### TEXT EXTRACT
start

In resource-rich Guinea—ranked 33rd among 58 countries in the Resource Governance Index—parliamentarians seek to better understand and promote development through mining.


With assistance from the Revenue Watch Institute (RWI), active in country since 2007, Guinea’s decision-makers have developed new rules, systems and policies that represent a significant step forward in responsible and transparent natural resource governance in the country. Their present challenge is to implement the new mining code as binding law, rather than treat it as general guidance. RWI’s Resource Governance Index awards a satisfactory score of 86 to Guinea’s institutional and legal setting, but better enforcement of the law would substantially improve the country’s overall ranking. Parliamentarians are crucial stakeholders in the implementation of the regulatory framework, as they have a constitutional task to oversee the government’s management of the extractive sector.

To that end, RWI recently convened members of the Parliamentary Committee on Mining and other relevant committees, such as finance, natural resources and the environment, for a workshop on March 25 and 26, with generous support from the Open Society Initiative for West Africa. The workshop promoted parliamentary leadership in transparent and accountable extractive management through training and debate. It introduced participants—recently elected parliamentarians with limited experience in natural resource governance—to core subjects. The content of the training was based on five parliamentary briefings, each offering specific guidance on what parliamentarians can do to promote responsible governance during their tenure.

The sessions encouraged interactivity, engagement and dialogue between parliamentarians, local and international experts and representatives of the Guinean civil society. The debate stressed the need for effective cooperation between civil society and parliament to ensure more effective management of extractives on the ground. Following the event, members of parliament asked civil society members to investigate the impact of a mine closure on the Fria mining community after a labour dispute in April 2013 halted operations there.

This workshop is part of a series of capacity-building activities with oversight actors in Guinea, including parliamentarians, civil society and the media.

end

Condense the paragraph starting "With assistance from the Revenue Watch Institute" in the passage on Guinea's mining governance into a short bulleted list that keeps its main facts. The rows that come next are separate material with no tie to the passage on Guinea's mining governance.

### SUPPLIED DATA
start

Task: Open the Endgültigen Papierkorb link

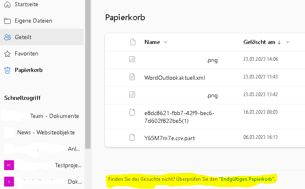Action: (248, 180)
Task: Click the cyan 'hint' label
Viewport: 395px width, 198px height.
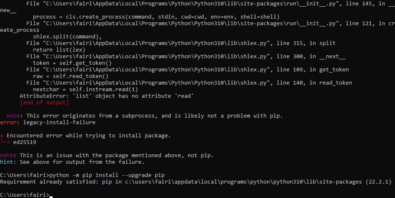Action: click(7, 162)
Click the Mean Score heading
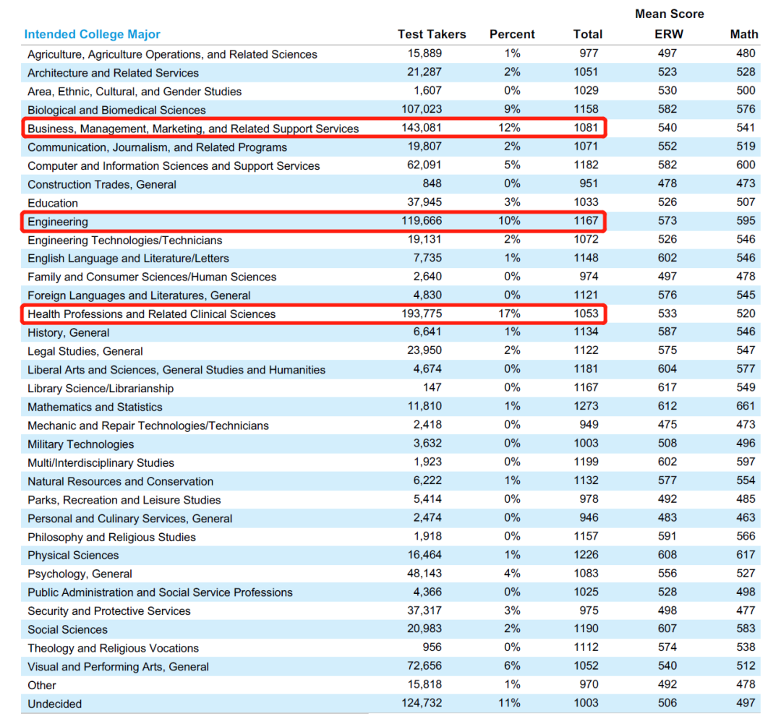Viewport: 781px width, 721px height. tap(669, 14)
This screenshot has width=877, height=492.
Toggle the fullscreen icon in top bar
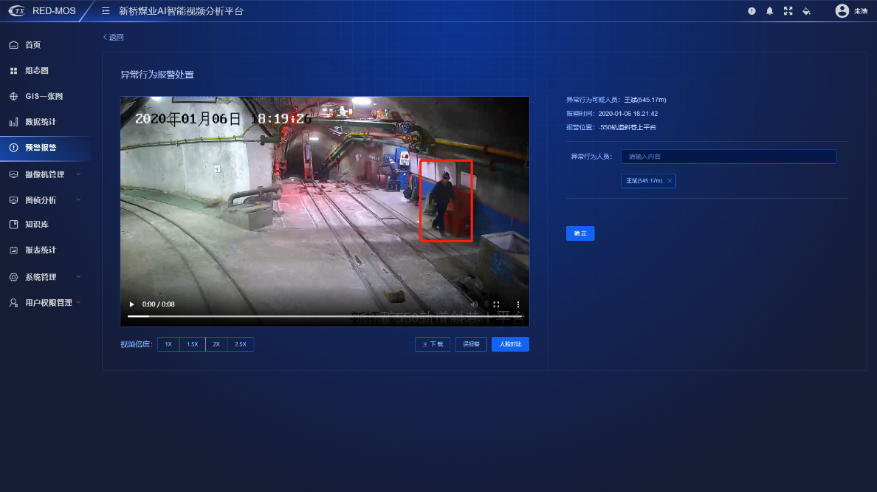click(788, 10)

end

### RESULT OF THIS TASK
- The Revenue Watch Institute (RWI) has been active in Guinea since 2007. With its help, the country's decision-makers have developed new rules, systems and policies that mark a significant step toward responsible, transparent natural resource governance.
- The present challenge is to implement the new mining code as binding law rather than treat it as general guidance.
- RWI's Resource Governance Index gives Guinea's institutional and legal setting a satisfactory score of 86. Better enforcement of the law would substantially improve the country's overall ranking.
- Parliamentarians are crucial to implementing the regulatory framework because they have a constitutional task to oversee the government's management of the extractive sector.